Mit diesem „new way of describing knowledge and inquiry“38 kommt ein zweiter Aspekt von Rortys Verwendungsweise des Begriffs ‚pragmatisch‘ ins Spiel. Diese Verwendungsweise verbindet ‚pragmatisch‘ mit ‚transformativ‘ im Sinn von ‚nichtnormal‘, ‚innovativ‘‚ und ‚verändernd‘. Sie ist eng verbunden mit der für die dritte Ambivalenz des linguistic turn zentralen Gegenüberstellung zwischen normalen und nichtnormalen Diskursen. Das von Rorty empfohlene pragmatistische Vokabular der Philosophie zielt nicht regressiv darauf, mit neuen Mitteln die alten philosophischen Probleme zu lösen bzw. aufzulösen. Vielmehr ist Rortys ‚new way‘ dadurch gekennzeichent, daß unter der Beschreibung eines konsequent pragmatistischen Vokabulars die theoretizistischen Lehrbuchprobleme der Philosophie in den Hintergrund und neue Fragen und Probleme an ihre Stelle treten.

Die pragmatische Wende des linguistic turn läßt sich auf drei unterschiedliche Weisen als transformativ (bzw. nichtnormal) verstehen. Sie läßt sich erstens als transformativ im schwachen Sinn eines Übergangs verstehen, der sich innerhalb der kontinuierlichen Tradition philosophischer Forschung von einer alten zu einer neuen disziplinären Fachmatrix vollzieht. Sie kann zweitens als transformativ im starken Sinn eines typologischen Wandels aufgefaßt werden, der die Tätigkeit des philosophischen Forschens selbst in ihren Grundbestimmungen betrifft. Und sie läßt sich drittens als transformativ im stärksten Sinn verstehen, der besagt, daß die philosophische Tätigkeit als Tätigkeit im Vollzug ihrer Pragmatisierung eine Neudefinition erfährt, die Transformativität selbst zur Bestimmung philosophischen Tuns macht.
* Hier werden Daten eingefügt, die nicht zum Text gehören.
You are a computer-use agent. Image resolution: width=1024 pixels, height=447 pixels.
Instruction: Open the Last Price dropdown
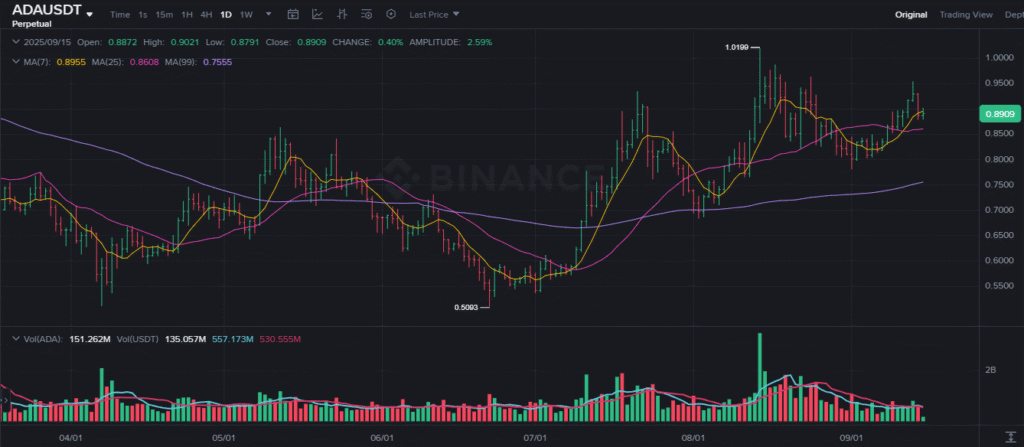point(435,15)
Philosophie wird dann nicht länger als methodische (entweder empirisch oder nicht-empirisch verfahrende) Analyse vorhandener Sachverhalte bzw. vorliegender Sprachstrukturen aufgefaßt, sondern als transformative Tätigkeit begriffen und vollzogen, die experimentell an Veränderungen des Common Sense arbeitet, um auf diesem Weg konkrete Erkenntnispraxen und faktische Wissenformen auf Zukunft hin neu zu gestalten.
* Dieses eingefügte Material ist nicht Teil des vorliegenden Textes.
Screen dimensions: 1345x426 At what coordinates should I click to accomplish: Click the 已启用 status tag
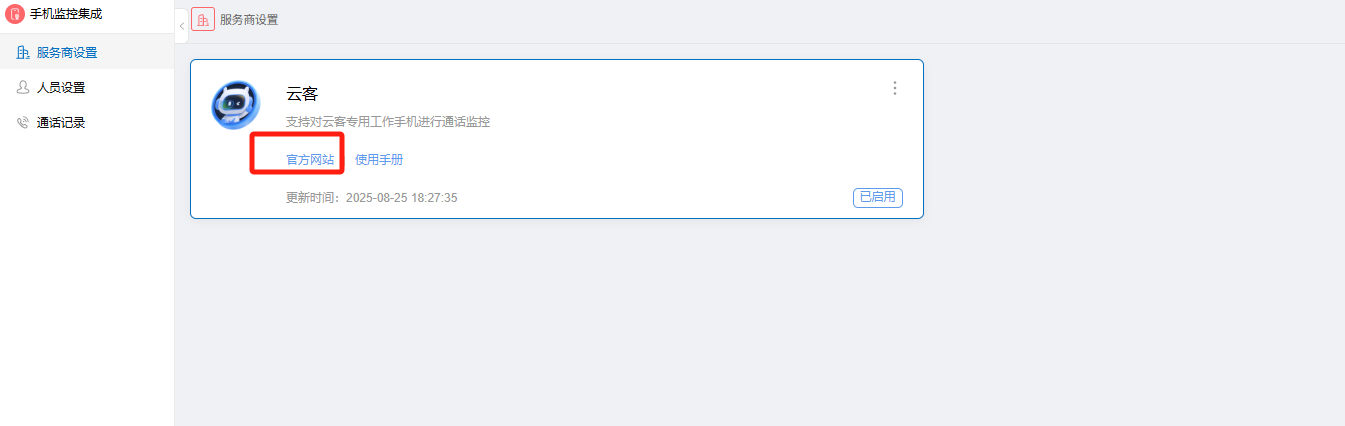[x=878, y=198]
Der pragmatistische ‚new way‘ der Philosophie wird von Rorty im Spiegel der Natur und in Consequences of Pragmatism (anders als in der Introduction zu The Linguistic Turn) bezüglich seiner Genealogie so rekonstruiert, daß entscheidende Ansätze zur Entwicklung eines pragmatistischen Vokabulars aus der immanenten Dialektik des linguistic turn selbst hervorgehen. Diese Sicht der Dinge tritt besonders pointiert in Rortys programmatischem Aufsatz Epistemological Behaviorism and the De-Transcendentalization of Analytic Philosophy (1985) hervor, der drei Jahre nach der Publikation von Consequences of Pragmatism erschienen ist. In diesem Aufsatz unterscheidet Rorty innerhalb der „Wittgenstein-Sellars-Quine-Davidson attack“39 drei Sorten von Autoren.
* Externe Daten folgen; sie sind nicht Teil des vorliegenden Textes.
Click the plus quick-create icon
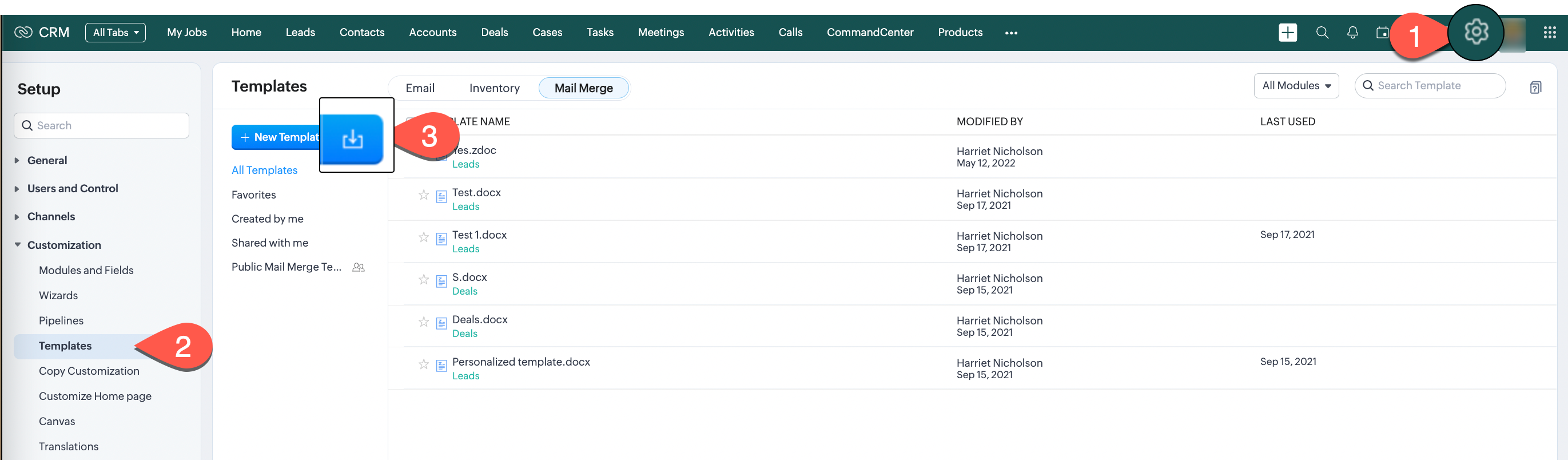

Die erste Gruppe von Autoren bewegt sich (im Rahmen der im Rekurs auf die Introduction von 1967 rekonstruierten Ambivalenzenfolie) innerhalb der zweiten Ambivalenz des linguistic turn. Autoren dieses Typs sind Sellars und Quine. Sie bereiten die „pragmaticization of analytic philosophy“40 negativ durch therapeutische Detranszendentalisierungsmaßnahmen vor. Wittgenstein erscheint demgegenüber als ein Mischtypus. Sein Denken bewegt sich zwar einerseits noch sehr stark innerhalb der zweiten Ambivalenz des linguistic turn. Andererseits aber finden sich bei ihm bereits Übergänge auf das Problemniveau der dritten Ambivalenz. Der dritte der von Rorty unterschiedenen Autorentypen wird von Donald Davidson repräsentiert. Bei ihm vollzieht sich der Übergang vom Problemniveau der zweiten auf das der dritten Ambivalenz in radikalerer Weise als bei Wittgenstein. Aus Rortys Sicht ist es daher Davidson, der innerhalb der „Wittgenstein-Sellars-Quine-Davidson attack“41 den zentralen Beitrag zur pragmatischen Wende des linguistic turn geleistet hat. Daß auf der Basis der von Rorty herausgestellten Gemeinsamkeiten gleichwohl Restdifferenzen zwischen Davidson und Rorty verbleiben, wird noch zu zeigen sein. Bevor ich aber auf Davidson und die dritte Ambivalenz des linguistic turn näher eingehe, möchte ich vor Augen führen, daß und wie das Denken von Wittgenstein, Sellars und Quine - trägt man es in die rekonstruierte Folie der drei Ambivalenzen des linguistic turn ein - durch die zweite Ambivalenz des linguistic turn bestimmt ist.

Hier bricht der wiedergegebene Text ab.